Navy seeking to avoid delays in Guam projects' completion

November 14, 2020

Saturday's mass testing at Core Tech confirms 140 Covid positive cases



 (Updated: Nov. 14, 2020/8:12 p.m)

With deadlines to meet, the U.S. Navy is struggling to strike a balance between continued progress on the $8-billion military buildup on Guam and shielding workers from exposure to coronavirus amid the still raging  pandemic.


Guam is a component of the Department of Defense's Indo-Pacific strategy, thus resuming military construction is critical to preserving the military's ability to defend the island and the rest of the region, according to the Joint Region Marianas.


"We want to ensure an expeditious, but deliberate return to DoD construction projects while minimizing risk to DoD and contractor employees and protecting the community from the further spread of Covid-19," said Rick Moore, public affairs officer for JRM.

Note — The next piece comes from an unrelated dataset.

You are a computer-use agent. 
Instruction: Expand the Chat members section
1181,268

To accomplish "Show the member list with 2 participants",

Along with local construction, defense projects are affected by the Department of Public Health and Social Services' recent directive suspending all construction work throughout the island. The directive, which takes effect today, was prompted by Covid-19 clusters found at Black Construction and Core Tech International's workers barracks.


Both companies are undertaking major DoD projects related to the relocation of marines from Okinawa to Guam.

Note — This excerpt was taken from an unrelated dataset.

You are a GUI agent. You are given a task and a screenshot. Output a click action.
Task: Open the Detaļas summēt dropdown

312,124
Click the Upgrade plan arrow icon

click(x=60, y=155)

"Joint Region Marianas is committed to working with our government of Guam and public health partners to implement effective solutions for resumption of essential military construction projects following the current suspension directive," Moore said in an email to Pacific Island Times.

In an announcement today, DPHSS said construction companies and contractors on Guam can resume operations provided they meet minimum requirements in the contractor clearance checklist.


"For those companies or contractors that meet the minimum requirements outlined in the Contractor Clearance Checklist, and have not had any projects with Black Construction or Core Tech International, DPHSS will make an assessment and if found to meet the minimum requirements, will be cleared to resume operations," said Janela Carrrera, communications director at DPHSS.


"We understand that the construction industry plays a critical role in our economy and there are many companies that may not be affected by the recent outbreak within the two larger construction companies," she added.


DPHSS today conducted a mass testing at Core Tech's Ukudu housing complex in Harmon. Of the 420 employees tested, 140 were confirmed positive. 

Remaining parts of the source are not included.